Sia Yi, Hodgson Russell, Kuder Paula, Tog Chek
Department of General Surgery, The Northern Hospital, Epping, Victoria, Australia.
Department of Surgery, University of Melbourne, Epping, Victoria, Australia.
ANZ J Surg. 2022 Nov;92(11):2990-2995. doi: 10.1111/ans.18002. Epub 2022 Aug 24.
Although peritoneal dialysis (PD) is a well-established and effective form of renal replacement therapy in end-stage renal failure (ESRF) patients, there is no consensus as to the optimal insertion technique. This study compares the outcomes of PD catheters inserted radiologically versus laparoscopically at a single centre.
Patients who underwent either radiological PD catheter insertion (RC) or laparoscopic insertion (LC) between 2013 and 2019 were retrospectively reviewed.
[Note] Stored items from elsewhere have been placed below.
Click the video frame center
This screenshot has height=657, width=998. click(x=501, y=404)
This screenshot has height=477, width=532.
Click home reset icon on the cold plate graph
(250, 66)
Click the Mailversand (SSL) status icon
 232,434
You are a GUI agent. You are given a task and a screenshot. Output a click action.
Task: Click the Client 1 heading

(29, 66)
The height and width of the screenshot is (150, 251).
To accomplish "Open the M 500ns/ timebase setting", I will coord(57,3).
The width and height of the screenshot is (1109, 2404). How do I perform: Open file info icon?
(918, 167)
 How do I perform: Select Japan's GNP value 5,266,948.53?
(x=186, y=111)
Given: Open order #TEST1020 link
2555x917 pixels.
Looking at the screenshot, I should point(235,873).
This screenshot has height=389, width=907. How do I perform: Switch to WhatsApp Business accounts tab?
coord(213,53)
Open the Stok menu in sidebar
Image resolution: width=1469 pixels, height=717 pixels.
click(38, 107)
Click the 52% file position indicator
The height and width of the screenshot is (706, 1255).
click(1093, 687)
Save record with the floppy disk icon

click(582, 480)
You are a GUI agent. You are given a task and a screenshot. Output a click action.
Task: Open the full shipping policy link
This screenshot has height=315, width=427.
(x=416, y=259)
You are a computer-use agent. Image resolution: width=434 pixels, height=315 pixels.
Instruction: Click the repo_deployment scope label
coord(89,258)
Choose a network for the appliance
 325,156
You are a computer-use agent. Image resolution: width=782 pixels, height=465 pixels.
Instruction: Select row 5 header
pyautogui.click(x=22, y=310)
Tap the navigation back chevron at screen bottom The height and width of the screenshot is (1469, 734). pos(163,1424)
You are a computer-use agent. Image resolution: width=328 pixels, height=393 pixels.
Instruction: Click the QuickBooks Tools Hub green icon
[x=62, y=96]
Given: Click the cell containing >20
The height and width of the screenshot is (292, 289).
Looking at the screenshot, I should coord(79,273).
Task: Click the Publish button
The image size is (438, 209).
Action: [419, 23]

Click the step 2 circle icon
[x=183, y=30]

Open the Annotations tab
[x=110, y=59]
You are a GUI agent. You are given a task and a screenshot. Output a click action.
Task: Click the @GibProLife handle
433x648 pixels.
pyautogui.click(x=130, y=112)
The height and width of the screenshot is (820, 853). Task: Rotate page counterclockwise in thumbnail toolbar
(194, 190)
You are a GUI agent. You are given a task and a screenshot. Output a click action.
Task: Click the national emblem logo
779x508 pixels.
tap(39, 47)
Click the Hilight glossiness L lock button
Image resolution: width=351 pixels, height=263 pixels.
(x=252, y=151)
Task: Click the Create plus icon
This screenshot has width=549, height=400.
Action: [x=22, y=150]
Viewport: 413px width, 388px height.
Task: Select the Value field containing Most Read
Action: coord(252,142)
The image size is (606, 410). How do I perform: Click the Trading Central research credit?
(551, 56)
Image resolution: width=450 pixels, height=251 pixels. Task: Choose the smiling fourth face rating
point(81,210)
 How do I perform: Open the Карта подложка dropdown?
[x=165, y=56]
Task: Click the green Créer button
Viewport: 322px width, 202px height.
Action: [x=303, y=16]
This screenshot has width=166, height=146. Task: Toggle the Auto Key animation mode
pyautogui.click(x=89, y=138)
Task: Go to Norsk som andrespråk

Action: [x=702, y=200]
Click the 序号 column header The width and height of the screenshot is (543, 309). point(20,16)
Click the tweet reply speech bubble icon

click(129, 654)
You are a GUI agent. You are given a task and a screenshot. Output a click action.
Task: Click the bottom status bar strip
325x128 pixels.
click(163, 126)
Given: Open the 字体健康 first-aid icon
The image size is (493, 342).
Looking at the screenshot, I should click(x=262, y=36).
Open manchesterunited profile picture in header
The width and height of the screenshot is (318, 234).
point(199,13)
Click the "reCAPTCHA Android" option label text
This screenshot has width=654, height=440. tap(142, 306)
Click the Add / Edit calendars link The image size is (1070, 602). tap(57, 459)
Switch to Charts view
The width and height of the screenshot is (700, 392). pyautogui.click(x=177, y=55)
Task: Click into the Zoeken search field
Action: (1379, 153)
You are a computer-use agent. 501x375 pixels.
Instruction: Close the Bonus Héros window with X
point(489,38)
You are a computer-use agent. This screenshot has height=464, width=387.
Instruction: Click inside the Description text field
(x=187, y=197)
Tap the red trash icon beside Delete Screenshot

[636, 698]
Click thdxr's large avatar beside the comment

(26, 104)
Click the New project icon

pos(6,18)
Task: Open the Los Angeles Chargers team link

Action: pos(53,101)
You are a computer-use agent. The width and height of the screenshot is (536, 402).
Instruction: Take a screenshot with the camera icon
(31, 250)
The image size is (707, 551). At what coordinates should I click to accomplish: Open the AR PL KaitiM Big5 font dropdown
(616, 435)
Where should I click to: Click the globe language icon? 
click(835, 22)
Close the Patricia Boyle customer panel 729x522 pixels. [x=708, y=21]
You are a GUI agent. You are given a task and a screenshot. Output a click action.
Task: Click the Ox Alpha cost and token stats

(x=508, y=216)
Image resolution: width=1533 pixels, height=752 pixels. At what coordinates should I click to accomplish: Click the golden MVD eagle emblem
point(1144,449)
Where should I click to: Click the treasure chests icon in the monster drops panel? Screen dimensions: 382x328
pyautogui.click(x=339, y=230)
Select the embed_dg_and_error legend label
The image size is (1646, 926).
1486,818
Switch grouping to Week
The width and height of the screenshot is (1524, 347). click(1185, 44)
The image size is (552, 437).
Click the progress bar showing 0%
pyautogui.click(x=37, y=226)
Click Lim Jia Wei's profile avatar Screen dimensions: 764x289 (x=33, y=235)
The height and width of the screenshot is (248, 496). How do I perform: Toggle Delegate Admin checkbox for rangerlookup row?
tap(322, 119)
Primary outcome was catheter patency at 12 months. Secondary outcomes included exit-site infections, peritonitis, and pericatheter leaks within 30 days of insertion, any complications associated with insertion, overall catheter survival, and inpatient length of stay (LoS).
There were 81 patients included in this study, with a total of 100 procedures performed (RC = 48, LC = 52). There were significantly fewer overall complications in the LC group compared to the RC group (P < 0.001). However, when individual complications were considered, this significant difference was only seen in the rate of malpositioned catheters (10.4% versus 0%, P = 0.023). Hospital LoS was longer in the LC group compared to the RC group (3 versus 2 days, P = 0.004), but this was outweighed by the fact that there were more laparoscopically inserted PD catheters still functioning and patent at 12 months compared to those inserted radiologically.
This study has demonstrated that our laparoscopic PD catheter insertion technique of securing the catheter tip low in the pelvis is safe and effective, providing a lower complication rate and longer-term viability when compared to the radiological percutaneous approach.
尽管腹膜透析(PD)是终末期肾衰竭(ESRF)患者中一种成熟且有效的肾脏替代治疗方式,但对于最佳置入技术尚无共识。本研究比较了在单一中心通过放射学方法与腹腔镜方法置入PD导管的结果。
回顾性分析2013年至2019年间接受放射学PD导管置入(RC)或腹腔镜置入(LC)的患者。主要结局是12个月时导管通畅情况。次要结局包括置入后30天内的出口处感染、腹膜炎、导管周围渗漏、与置入相关的任何并发症、导管总体生存率以及住院时间(LoS)。
本研究纳入81例患者,共进行了100例手术(RC = 48例,LC = 52例)。与RC组相比,LC组的总体并发症明显更少(P < 0.001)。然而,在考虑个体并发症时,这种显著差异仅见于导管位置不当的发生率(10.4%对0%,P = 0.023)。与RC组相比,LC组的住院时间更长(3天对2天,P = 0.004),但与放射学置入的PD导管相比,12个月时仍有更多腹腔镜置入的PD导管功能良好且通畅,这一事实抵消了住院时间长的影响。
本研究表明,我们在盆腔低位固定导管尖端的腹腔镜PD导管置入技术是安全有效的,与放射学经皮方法相比,并发症发生率更低且具有更长的长期生存能力。